In a statement, AstraZeneca said that patient safety is the “highest priority” for the company.
“Regulators have clear and stringent efficacy and safety standards for the approval of any new medicine, and that includes COVID-19 vaccine AstraZeneca,” said the company. “The safety of the vaccine has been extensively studied in Phase 3 clinical trials and peer-reviewed data confirms the vaccine has been generally well tolerated.”
Not all European countries are following suit, and experts have urged the public not to panic about the new developments.
Describing the suspension of vaccination as a “super-cautious approach,” Stephen Evans, professor of pharmacoepidemiology at the London School of Hygiene and Tropical Medicine, said that with spontaneous reports of adverse reactions, there’s “the enormous difficulty of distinguishing a causal effect from a coincidence.”
This approach may be justified if there’s no shortage of alternative vaccines, but if the move stops vulnerable people from getting vaccines, “then it is a mistaken use of precaution,” he added.
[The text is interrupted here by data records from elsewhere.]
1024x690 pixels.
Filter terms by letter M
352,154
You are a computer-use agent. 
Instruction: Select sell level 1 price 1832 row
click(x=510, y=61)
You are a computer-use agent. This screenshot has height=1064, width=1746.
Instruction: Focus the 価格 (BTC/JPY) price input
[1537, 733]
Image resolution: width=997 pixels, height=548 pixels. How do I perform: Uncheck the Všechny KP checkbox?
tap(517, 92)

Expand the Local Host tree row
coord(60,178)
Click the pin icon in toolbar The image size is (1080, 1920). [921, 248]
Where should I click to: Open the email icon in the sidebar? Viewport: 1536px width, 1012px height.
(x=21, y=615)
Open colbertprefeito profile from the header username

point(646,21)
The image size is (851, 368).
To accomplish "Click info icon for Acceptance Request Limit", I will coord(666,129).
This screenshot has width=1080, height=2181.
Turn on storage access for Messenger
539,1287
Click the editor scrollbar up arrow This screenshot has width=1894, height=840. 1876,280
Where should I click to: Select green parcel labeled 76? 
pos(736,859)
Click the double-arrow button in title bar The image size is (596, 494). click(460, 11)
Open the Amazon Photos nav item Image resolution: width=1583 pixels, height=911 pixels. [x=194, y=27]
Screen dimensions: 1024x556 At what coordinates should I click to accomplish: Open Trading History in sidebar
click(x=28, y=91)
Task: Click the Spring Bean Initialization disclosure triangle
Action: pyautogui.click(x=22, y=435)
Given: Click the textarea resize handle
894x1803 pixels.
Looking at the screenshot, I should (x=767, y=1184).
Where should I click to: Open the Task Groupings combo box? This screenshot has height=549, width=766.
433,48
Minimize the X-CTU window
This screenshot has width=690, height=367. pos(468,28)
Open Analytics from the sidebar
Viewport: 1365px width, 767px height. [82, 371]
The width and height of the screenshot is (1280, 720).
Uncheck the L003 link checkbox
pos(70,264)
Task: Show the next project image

In the U.K., more than 11 million doses of the Oxford/AstraZeneca vaccine have been administered — more than double the number across Europe. The weekly adverse reaction report, updated Thursday, shows there have been three deaths and 45 non-fatal blood clot-related events in the aftermath of getting the Oxford/AstraZeneca vaccine, and one death and 48 non-fatal blood-clot related events after the BioNTech/Pfizer jab.
“Reports of blood clots received so far are not greater than the number that would have occurred naturally in the vaccinated population,” said Philip Bryan, vaccines safety lead at the U.K.’s Medicines and Healthcare Products Regulatory Agency (MHRA).
“The safety of the public will always come first,” he said in response to reports of Denmark’s suspension. “We are keeping this issue under close review but available evidence does not confirm that the vaccine is the cause.”